Am anderen Ende der Leitung war nervöses Atmen zu hören. Dann platzte eine weibliche Stimme heraus: „Auf meiner Koppel liegt ein toter Mann!"
Der Einsatzbeamte schüttelte kurz den Kopf: „Wie, bitte!"
„Auf meiner Koppel liegt ein toter Mann! Bitte, was soll ich denn jetzt tun?"
„Jetzt bleiben sie erst mal ganz ruhig. Wie ist ihr Name?"
Es war wieder ein gestresstes Nach- Luft- Schnappen zu hören:
„Angelika Scherm, bitte, was soll ich denn jetzt tun, auf meiner Koppel liegt ein toter Mann!"
„Wo befindet sich ihre Koppel denn?"
„Oh, das ist kompliziet. In Neuburg direkt beim Flugplatz."
„Wie lautet denn die Adresse?"
„Hier gibt es keine Adresse, ich kann Ihnen nur beschreiben, wo es ist!"

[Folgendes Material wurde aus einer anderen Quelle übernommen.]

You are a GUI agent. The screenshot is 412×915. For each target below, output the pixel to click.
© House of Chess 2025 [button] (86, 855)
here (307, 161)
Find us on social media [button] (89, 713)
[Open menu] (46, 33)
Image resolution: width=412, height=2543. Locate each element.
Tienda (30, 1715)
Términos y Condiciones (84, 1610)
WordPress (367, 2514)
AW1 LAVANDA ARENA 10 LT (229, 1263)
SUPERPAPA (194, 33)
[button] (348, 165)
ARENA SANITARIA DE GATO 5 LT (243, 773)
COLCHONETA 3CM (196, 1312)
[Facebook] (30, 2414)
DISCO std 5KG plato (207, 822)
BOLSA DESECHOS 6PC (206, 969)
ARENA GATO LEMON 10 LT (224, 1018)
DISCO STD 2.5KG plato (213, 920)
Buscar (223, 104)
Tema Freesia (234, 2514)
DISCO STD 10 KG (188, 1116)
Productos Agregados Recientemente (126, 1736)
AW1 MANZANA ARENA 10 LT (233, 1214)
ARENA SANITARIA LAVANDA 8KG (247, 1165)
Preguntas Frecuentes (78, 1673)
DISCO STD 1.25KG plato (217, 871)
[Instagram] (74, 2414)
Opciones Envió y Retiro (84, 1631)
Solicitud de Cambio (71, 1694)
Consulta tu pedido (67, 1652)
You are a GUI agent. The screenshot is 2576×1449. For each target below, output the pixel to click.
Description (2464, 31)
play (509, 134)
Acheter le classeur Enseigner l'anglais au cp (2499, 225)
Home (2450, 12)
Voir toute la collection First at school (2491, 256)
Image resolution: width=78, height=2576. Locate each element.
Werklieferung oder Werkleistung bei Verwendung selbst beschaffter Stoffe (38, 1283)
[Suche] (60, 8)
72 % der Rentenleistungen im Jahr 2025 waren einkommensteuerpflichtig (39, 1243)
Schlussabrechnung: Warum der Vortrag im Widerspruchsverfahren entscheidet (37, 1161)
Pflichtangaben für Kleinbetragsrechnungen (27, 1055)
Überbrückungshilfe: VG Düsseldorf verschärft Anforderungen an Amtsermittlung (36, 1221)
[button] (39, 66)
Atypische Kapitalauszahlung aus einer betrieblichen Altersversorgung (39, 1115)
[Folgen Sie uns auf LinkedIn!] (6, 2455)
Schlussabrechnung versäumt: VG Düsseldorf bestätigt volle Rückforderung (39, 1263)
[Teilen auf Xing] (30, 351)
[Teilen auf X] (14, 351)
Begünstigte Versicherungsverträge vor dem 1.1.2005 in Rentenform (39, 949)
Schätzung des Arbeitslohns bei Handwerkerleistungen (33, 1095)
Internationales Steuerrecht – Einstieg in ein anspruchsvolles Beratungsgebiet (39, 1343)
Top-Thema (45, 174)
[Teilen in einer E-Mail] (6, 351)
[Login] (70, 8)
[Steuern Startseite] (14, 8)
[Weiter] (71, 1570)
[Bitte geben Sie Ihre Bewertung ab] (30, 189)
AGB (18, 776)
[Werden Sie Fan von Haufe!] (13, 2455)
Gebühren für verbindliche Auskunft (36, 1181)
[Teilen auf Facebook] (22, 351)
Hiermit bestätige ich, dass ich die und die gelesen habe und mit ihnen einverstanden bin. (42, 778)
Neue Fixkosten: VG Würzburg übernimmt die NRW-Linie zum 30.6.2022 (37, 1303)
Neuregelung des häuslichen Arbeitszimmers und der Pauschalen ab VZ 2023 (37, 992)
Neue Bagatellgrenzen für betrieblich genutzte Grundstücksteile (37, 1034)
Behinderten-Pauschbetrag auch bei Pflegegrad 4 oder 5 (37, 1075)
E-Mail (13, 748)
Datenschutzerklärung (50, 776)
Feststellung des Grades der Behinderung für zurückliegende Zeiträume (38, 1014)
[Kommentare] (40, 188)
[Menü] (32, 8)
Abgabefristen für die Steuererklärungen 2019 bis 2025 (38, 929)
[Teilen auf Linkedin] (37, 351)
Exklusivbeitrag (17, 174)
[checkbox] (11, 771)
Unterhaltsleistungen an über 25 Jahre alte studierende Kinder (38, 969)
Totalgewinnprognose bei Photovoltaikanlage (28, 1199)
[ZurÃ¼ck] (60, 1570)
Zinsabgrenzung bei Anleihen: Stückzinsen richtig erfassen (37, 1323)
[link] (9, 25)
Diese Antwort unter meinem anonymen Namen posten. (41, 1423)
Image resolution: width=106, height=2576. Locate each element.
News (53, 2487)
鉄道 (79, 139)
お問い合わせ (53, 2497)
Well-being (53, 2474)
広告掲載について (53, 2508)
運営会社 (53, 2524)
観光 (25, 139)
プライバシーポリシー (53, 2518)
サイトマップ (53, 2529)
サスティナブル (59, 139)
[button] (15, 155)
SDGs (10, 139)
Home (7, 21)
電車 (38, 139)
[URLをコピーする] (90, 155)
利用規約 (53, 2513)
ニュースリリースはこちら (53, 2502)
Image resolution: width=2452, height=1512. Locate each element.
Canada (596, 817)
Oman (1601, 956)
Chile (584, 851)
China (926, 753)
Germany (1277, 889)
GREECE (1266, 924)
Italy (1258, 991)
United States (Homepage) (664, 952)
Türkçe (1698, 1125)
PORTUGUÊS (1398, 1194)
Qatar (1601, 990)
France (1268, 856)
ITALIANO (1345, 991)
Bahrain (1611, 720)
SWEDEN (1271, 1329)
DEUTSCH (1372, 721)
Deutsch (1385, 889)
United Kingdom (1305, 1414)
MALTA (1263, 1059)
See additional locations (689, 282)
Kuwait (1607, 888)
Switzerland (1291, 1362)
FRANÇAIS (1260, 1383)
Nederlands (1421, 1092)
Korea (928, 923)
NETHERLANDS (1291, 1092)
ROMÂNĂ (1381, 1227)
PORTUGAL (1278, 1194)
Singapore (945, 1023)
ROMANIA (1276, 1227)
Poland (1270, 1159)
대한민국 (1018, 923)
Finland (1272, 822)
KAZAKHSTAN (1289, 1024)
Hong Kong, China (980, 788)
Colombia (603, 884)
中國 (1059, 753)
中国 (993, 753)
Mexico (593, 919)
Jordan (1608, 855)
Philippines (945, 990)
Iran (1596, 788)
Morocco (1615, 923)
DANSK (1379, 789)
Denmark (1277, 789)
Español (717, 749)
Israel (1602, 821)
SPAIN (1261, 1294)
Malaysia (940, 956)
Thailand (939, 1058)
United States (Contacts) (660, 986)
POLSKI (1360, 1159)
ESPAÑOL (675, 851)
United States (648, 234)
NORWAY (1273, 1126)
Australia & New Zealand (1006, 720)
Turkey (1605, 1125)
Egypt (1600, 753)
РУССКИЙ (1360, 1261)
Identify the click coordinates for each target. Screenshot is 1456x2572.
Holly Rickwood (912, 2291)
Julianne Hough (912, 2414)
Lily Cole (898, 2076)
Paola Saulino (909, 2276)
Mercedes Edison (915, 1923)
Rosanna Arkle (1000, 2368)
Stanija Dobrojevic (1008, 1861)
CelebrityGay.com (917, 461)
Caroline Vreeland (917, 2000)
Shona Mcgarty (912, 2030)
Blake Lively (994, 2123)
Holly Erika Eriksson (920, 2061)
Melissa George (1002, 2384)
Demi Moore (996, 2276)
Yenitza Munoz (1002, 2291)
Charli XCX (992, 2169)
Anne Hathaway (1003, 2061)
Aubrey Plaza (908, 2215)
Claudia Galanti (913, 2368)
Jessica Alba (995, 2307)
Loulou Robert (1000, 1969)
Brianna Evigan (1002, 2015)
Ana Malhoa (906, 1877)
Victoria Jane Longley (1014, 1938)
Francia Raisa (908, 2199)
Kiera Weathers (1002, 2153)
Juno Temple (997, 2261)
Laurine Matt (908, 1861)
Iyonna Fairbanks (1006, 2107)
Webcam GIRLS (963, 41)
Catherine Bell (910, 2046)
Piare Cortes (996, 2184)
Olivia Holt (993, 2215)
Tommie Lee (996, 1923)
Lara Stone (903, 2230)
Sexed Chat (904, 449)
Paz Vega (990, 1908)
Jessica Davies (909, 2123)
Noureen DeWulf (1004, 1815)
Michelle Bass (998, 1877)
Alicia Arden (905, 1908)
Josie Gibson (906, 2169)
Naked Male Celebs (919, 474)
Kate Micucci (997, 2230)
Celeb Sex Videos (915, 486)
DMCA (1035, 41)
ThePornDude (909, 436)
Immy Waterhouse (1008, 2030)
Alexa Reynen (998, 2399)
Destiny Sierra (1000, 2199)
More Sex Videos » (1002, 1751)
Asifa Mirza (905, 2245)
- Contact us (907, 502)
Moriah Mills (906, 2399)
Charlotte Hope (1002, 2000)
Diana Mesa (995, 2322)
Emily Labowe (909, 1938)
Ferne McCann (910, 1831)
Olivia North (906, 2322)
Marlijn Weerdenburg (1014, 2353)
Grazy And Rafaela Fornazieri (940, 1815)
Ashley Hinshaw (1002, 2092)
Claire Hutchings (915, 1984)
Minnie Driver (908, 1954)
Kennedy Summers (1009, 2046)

Der Beamte am Telefon versuchte wieder, die offensichtlich sehr verwirrte Frau zu beruhigen.
„Schnaufen Sie erst mal tief durch und dann beschreiben Sie mir den Weg, damit ich einen Streifenwagen zu Ihnen schicken kann."
Angelika Scherm atmete ein paar Mal tief durch, ohne Erfolg. Das Schwirren im Kopf wurde nicht weniger. Aber sie wurde sich darüber klar, was gerade mit ihr passierte. Adrenalin – sie hatte einen Adrenalinschub, der sich gewaschen hatte. Damit konnte sie etwas anfangen. Sie setzte alle mühsam erlernten Methoden, zurück zur Klarheit zu finden, ein.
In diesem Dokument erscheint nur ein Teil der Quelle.